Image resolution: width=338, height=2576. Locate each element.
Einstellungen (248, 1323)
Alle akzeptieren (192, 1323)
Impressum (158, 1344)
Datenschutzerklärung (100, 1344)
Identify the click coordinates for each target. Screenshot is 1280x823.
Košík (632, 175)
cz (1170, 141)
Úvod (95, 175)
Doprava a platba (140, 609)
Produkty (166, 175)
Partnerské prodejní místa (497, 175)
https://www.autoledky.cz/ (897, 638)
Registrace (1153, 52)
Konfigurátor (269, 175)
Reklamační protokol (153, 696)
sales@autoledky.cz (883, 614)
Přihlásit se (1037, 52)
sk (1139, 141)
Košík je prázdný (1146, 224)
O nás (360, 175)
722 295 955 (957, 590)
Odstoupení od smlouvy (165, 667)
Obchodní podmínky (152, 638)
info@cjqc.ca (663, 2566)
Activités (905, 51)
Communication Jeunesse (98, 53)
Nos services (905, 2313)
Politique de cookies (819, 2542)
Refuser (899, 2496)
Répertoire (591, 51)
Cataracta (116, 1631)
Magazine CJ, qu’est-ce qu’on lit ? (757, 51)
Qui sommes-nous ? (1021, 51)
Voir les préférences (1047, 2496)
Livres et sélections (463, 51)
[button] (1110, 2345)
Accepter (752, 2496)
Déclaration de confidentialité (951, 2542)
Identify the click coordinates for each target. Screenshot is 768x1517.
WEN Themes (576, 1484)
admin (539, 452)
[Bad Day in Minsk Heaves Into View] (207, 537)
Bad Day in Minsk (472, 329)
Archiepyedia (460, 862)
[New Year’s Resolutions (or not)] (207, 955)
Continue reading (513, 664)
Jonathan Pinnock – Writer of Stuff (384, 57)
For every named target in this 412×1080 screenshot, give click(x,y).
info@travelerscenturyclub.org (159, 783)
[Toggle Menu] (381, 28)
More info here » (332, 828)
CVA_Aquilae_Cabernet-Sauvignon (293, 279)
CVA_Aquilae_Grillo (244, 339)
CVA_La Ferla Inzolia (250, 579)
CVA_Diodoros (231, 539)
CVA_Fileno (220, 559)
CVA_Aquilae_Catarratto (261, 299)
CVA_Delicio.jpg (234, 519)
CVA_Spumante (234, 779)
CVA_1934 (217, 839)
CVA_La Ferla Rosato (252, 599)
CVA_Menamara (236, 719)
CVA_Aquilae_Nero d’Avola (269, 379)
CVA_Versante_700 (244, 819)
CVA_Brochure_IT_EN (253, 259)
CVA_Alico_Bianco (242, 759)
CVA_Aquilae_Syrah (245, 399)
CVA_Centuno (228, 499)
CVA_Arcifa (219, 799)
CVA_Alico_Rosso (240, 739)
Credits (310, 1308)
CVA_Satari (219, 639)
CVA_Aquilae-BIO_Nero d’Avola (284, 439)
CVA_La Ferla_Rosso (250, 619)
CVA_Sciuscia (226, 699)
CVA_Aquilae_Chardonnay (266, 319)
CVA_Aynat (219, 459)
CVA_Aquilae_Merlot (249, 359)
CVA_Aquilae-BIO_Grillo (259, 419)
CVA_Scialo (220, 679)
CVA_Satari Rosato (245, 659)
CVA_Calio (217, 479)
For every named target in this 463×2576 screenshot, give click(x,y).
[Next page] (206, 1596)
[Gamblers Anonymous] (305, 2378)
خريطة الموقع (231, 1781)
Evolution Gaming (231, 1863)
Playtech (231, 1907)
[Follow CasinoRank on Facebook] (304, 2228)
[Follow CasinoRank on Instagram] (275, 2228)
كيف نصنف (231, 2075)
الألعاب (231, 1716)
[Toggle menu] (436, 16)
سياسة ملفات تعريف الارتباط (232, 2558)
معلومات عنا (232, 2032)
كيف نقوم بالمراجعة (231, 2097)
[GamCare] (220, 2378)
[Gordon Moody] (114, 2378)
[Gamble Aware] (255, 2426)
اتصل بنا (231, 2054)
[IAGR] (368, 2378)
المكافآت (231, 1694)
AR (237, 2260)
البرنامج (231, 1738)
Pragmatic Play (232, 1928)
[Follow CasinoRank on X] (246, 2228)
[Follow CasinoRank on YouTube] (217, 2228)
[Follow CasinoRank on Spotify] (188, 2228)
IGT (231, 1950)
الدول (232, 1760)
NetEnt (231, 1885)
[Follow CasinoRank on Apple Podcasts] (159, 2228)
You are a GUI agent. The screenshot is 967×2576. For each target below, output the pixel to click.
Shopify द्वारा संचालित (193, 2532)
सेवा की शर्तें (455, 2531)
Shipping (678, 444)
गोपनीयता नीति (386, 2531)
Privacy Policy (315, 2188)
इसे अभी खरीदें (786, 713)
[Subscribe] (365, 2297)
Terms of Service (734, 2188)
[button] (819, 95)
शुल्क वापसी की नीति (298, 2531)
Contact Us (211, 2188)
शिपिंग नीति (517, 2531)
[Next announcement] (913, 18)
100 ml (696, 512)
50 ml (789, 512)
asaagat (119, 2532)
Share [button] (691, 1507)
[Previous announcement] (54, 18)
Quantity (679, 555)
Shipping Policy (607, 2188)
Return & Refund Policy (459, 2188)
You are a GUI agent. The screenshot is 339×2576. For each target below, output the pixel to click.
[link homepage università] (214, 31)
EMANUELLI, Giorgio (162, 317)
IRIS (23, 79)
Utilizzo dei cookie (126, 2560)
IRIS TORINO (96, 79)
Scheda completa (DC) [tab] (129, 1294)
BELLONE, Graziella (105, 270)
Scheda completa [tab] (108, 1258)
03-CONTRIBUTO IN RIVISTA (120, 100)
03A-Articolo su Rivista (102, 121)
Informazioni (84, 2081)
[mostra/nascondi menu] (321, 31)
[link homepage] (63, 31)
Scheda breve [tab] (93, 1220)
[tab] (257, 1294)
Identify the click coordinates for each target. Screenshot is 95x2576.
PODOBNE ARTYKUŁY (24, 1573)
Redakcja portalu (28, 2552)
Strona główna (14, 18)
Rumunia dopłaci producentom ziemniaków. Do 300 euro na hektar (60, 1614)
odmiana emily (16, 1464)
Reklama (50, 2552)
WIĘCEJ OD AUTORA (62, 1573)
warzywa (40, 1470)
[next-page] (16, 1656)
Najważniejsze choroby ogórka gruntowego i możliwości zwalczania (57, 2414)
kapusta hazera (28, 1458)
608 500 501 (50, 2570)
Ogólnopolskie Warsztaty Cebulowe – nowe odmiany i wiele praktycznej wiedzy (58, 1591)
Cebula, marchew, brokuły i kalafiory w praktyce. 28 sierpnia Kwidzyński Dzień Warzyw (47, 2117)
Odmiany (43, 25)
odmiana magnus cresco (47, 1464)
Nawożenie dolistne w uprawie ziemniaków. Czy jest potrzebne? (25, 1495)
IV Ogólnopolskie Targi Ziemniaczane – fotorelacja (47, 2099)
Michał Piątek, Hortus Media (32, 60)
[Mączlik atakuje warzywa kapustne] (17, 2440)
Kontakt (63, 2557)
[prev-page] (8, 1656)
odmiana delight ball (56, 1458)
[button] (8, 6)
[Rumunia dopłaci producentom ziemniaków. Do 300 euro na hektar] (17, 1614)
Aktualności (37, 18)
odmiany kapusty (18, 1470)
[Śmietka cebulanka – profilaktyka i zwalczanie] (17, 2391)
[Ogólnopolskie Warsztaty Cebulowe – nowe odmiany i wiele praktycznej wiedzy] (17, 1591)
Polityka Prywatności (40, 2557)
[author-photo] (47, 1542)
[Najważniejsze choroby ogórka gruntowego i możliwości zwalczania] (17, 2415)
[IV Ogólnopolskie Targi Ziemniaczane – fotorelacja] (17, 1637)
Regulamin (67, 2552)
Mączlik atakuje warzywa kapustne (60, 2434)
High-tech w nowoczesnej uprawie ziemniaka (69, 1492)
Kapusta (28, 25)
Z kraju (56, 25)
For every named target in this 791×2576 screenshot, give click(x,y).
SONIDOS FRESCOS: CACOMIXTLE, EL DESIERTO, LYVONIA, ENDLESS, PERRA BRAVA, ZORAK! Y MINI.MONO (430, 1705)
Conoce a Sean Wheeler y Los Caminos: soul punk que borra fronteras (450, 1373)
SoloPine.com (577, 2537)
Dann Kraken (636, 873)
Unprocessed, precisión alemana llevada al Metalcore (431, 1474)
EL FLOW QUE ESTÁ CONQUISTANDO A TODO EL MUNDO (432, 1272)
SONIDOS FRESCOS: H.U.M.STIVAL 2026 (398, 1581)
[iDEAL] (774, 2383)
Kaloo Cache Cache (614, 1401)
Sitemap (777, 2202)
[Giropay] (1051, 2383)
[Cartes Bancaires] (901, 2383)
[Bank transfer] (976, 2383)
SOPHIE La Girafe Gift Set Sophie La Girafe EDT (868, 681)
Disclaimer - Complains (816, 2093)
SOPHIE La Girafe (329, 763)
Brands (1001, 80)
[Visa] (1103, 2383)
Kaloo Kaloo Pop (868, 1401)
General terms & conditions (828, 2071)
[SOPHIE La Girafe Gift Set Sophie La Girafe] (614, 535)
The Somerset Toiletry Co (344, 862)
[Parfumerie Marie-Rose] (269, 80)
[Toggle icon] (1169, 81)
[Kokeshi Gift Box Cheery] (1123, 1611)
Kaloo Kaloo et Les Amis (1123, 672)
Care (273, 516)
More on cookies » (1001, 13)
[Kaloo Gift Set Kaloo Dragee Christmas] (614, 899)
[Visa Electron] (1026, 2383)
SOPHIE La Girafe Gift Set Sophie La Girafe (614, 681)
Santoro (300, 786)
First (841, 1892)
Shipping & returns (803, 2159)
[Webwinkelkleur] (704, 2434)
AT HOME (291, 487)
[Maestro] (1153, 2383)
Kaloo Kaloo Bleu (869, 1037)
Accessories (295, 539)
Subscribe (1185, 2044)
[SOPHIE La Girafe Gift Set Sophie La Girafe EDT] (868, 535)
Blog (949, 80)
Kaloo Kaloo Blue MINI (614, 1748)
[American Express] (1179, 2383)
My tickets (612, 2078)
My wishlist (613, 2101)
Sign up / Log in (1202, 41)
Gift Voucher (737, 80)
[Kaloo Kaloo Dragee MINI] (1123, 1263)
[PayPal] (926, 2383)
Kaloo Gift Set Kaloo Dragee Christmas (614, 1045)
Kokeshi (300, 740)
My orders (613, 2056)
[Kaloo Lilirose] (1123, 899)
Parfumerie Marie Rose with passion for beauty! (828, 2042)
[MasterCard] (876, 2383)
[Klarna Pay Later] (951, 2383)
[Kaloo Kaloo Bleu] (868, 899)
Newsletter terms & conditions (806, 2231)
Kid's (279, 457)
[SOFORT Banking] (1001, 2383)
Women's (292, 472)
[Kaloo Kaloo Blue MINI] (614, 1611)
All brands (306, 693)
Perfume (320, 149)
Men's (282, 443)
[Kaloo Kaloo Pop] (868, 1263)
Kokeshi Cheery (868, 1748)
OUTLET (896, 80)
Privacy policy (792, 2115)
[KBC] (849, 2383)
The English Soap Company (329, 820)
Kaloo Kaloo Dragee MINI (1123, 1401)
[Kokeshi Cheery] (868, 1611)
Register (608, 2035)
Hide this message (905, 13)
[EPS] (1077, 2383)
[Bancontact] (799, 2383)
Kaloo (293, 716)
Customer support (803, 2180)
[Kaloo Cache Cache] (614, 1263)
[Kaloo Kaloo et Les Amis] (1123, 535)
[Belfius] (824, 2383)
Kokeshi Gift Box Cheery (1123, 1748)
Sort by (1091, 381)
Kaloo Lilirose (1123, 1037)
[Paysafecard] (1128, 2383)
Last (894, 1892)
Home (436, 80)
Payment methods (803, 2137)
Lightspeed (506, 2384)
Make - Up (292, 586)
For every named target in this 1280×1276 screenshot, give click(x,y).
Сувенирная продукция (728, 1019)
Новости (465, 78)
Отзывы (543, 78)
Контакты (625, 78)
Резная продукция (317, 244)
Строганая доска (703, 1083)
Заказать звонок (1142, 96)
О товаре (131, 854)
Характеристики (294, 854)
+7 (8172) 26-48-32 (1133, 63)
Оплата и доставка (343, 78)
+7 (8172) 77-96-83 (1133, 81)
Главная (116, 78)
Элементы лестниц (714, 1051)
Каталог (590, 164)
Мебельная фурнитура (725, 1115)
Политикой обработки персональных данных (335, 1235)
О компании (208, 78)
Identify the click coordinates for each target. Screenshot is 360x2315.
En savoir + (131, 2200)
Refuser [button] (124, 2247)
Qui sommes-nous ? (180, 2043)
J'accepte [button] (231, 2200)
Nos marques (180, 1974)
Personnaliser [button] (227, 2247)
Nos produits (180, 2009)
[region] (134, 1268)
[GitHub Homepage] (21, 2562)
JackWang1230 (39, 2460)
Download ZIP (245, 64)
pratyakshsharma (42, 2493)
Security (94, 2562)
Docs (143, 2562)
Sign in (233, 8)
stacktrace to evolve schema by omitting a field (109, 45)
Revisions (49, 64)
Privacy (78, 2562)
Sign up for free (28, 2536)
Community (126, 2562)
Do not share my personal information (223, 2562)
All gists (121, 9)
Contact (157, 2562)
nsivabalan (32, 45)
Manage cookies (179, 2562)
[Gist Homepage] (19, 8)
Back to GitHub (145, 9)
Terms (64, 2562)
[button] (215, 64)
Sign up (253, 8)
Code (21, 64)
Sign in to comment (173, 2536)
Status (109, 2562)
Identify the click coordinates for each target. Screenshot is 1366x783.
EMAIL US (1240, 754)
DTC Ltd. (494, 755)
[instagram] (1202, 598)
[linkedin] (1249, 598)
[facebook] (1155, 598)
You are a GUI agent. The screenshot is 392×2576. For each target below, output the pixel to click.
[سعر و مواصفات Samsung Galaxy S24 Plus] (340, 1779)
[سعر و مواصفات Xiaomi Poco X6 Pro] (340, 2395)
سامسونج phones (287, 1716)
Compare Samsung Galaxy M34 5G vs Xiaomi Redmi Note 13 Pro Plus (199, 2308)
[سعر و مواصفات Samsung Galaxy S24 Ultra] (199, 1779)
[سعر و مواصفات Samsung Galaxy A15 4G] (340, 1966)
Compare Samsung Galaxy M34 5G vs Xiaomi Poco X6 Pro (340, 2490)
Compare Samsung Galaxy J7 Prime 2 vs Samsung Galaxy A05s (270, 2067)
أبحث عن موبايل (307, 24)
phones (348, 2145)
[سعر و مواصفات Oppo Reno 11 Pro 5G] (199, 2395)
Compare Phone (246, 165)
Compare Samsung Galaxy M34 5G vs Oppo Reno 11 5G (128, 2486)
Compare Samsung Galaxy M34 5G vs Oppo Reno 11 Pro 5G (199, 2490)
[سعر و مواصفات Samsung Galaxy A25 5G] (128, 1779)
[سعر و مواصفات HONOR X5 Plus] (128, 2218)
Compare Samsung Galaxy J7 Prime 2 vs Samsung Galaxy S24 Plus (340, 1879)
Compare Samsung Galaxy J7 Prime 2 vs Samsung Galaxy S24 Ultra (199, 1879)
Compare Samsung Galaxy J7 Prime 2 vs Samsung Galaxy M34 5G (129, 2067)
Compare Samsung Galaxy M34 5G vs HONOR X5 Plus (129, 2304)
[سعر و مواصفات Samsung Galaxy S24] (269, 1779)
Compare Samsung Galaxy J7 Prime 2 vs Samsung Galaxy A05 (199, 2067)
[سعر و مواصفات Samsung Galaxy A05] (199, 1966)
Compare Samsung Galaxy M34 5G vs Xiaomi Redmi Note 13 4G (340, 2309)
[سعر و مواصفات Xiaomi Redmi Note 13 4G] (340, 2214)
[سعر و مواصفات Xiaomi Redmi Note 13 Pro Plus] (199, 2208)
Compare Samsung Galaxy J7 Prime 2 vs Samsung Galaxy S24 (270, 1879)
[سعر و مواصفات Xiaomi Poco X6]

┄┄┄┄┄┄

Every line above that carries the string "Avola" should be copied.

CVA_Aquilae_Nero d’Avola (269, 379)
CVA_Aquilae-BIO_Nero d’Avola (284, 439)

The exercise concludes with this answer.